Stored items
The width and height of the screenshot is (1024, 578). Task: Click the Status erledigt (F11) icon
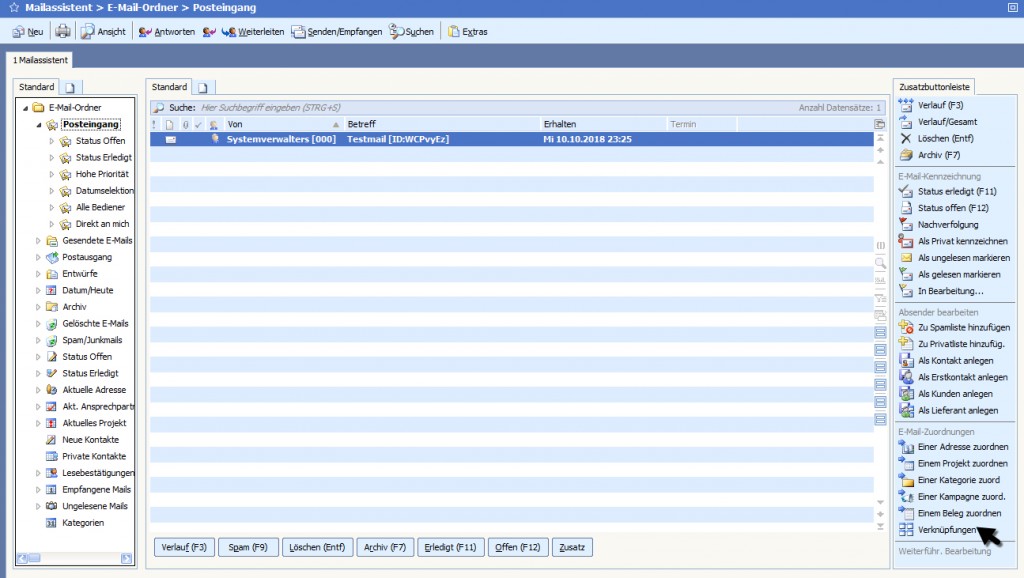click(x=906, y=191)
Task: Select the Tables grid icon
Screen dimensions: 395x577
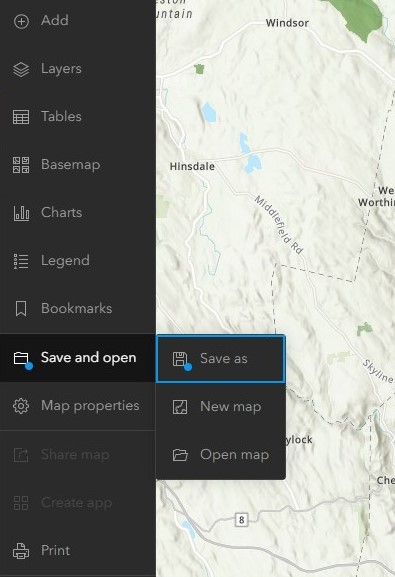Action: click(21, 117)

• **YOUR GOAL**
Pictures should be omitted. Please return exactly the lines from the line that holds "Task: Select the Tables grid icon" through the end of the records.

• **RESPONSE TO THE TASK**
Task: Select the Tables grid icon
Screen dimensions: 395x577
Action: click(21, 117)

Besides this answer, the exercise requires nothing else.